• **Your objective**:
Copy out the part of the records that opens with the line containing "Image resolution: width=645" and closes with the line containing "pos(672,719)", keeping every line the same. Leave out everything else.

** Start **

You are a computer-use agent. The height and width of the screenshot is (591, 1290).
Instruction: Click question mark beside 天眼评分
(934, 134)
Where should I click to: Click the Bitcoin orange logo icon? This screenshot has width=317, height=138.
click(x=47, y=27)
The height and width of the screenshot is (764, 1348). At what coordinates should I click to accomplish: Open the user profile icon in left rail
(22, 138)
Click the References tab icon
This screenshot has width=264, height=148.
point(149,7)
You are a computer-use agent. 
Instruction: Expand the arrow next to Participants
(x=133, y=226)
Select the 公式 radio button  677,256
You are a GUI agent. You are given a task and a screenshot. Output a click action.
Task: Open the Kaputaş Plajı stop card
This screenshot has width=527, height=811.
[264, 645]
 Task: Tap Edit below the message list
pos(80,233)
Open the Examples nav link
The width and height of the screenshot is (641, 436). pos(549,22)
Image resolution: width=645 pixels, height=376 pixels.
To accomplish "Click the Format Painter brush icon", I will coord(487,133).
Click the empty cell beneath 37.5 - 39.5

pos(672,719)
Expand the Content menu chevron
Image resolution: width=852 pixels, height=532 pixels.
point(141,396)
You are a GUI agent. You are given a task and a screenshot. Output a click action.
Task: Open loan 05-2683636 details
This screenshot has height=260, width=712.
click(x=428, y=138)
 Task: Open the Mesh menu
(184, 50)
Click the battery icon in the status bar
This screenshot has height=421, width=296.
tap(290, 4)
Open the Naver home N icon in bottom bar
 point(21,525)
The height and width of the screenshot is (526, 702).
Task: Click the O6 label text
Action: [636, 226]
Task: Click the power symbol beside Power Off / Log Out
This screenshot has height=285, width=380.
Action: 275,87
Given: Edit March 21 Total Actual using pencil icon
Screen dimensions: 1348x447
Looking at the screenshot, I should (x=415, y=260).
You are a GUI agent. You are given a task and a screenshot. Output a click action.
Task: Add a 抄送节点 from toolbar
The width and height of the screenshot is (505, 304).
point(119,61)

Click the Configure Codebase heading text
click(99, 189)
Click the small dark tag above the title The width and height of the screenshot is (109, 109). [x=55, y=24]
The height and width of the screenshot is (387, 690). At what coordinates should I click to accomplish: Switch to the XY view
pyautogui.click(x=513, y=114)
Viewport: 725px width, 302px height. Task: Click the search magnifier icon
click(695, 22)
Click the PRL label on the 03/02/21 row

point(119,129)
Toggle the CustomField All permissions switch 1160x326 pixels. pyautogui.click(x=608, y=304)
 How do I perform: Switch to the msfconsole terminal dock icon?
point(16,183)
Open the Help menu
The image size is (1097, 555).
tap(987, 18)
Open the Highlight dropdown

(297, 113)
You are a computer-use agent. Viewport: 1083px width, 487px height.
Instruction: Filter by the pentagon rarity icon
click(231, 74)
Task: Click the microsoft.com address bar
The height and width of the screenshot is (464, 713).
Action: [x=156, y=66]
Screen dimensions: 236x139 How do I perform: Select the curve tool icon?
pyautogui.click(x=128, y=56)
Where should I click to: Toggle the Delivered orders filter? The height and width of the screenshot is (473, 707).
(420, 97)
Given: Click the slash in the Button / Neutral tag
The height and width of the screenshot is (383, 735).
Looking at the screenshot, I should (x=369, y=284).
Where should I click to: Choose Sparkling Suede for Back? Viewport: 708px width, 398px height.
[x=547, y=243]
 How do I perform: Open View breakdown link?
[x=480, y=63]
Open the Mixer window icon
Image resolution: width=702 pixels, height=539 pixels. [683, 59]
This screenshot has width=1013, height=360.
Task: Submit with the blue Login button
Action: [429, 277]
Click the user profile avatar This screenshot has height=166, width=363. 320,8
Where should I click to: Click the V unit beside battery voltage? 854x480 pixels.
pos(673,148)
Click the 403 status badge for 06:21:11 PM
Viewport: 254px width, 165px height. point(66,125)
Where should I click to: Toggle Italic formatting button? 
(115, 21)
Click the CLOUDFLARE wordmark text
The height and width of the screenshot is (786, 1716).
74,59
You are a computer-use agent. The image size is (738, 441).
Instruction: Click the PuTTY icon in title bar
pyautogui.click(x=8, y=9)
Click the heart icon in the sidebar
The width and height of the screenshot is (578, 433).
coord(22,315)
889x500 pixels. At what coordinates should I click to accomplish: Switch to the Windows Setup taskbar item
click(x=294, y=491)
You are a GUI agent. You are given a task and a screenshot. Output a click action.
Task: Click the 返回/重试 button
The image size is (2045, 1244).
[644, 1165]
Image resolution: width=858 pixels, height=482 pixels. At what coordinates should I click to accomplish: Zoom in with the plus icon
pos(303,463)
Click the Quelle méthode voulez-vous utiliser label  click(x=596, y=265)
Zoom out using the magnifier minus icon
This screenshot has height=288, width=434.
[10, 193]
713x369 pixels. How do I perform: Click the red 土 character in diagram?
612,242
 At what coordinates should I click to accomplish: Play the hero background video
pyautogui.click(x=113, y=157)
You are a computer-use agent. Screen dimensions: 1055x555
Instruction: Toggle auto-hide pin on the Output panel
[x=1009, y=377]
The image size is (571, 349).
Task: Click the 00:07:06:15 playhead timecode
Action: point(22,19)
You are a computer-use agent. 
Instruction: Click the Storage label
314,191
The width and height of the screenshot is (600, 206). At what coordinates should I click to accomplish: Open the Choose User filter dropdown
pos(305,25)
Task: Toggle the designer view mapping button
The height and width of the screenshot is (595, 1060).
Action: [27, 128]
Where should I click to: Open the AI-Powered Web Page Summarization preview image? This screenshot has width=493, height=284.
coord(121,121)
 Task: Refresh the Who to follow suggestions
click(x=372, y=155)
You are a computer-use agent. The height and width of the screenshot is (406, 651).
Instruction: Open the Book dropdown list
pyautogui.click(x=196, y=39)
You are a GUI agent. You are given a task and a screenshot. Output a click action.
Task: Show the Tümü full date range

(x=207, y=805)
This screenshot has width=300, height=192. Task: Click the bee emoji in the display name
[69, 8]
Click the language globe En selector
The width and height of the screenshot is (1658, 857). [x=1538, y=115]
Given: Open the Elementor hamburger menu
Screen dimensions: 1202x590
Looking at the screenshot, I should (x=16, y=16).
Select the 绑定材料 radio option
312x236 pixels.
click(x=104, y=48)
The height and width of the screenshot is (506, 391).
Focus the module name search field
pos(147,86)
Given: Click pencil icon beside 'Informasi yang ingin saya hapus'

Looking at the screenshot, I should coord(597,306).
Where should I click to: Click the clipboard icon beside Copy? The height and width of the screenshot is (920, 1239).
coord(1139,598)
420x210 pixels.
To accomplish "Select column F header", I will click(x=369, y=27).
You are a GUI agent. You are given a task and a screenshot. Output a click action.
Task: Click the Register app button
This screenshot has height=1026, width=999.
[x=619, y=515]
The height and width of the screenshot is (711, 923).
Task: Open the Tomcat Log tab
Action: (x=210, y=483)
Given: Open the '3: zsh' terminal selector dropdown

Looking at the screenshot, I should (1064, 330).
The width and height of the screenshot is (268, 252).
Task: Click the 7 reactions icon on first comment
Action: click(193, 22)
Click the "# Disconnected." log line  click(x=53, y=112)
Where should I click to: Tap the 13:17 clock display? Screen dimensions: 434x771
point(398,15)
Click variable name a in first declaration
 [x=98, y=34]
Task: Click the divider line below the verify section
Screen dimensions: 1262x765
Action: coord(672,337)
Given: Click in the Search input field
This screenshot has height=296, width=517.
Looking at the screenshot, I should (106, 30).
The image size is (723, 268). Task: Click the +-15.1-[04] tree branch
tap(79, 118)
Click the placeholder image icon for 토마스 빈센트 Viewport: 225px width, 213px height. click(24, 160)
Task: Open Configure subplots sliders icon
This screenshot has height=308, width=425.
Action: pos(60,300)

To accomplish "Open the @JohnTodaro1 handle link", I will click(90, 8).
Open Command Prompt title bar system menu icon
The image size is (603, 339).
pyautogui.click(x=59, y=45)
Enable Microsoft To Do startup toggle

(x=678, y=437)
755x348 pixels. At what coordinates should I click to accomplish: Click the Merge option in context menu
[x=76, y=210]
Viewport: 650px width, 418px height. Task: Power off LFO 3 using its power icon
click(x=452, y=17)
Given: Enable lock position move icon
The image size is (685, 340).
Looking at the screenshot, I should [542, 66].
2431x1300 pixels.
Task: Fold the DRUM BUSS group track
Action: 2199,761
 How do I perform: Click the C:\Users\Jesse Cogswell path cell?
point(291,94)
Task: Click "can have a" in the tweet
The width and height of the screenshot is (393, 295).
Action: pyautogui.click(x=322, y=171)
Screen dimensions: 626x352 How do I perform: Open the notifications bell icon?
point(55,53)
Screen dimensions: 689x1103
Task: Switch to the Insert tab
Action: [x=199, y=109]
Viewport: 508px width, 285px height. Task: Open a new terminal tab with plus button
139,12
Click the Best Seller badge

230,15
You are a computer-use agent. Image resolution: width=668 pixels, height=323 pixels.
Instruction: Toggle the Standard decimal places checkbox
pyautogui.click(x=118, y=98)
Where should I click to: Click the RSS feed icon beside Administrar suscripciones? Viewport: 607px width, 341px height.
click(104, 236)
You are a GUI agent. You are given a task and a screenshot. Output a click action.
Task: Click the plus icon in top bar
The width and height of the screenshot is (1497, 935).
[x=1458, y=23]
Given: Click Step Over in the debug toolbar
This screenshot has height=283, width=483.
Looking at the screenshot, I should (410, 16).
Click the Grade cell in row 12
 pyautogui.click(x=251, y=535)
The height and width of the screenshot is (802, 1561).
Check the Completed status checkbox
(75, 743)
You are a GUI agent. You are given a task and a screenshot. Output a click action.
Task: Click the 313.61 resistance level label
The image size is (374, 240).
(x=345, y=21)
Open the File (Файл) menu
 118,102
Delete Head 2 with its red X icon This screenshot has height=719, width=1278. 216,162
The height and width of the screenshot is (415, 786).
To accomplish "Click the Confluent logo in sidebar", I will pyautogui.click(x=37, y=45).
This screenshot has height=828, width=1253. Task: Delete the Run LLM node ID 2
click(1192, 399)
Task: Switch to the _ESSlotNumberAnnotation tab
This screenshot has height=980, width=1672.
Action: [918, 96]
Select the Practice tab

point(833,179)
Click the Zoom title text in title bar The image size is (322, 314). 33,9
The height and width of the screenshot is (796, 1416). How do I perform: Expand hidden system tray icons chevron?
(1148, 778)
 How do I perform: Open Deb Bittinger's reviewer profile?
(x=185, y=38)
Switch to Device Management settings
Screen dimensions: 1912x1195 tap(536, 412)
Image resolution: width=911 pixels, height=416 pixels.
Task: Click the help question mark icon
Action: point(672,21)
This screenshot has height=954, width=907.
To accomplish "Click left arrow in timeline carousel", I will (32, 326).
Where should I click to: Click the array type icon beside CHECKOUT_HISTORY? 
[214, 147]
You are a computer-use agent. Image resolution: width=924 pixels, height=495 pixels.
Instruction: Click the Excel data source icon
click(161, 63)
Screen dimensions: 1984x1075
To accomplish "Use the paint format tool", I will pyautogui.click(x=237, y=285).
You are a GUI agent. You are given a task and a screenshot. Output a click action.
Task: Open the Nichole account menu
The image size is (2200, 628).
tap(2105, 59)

** End **

• **The answer**:
Image resolution: width=645 pixels, height=376 pixels.
To accomplish "Click the Format Painter brush icon", I will coord(487,133).
Click the empty cell beneath 37.5 - 39.5

pos(672,719)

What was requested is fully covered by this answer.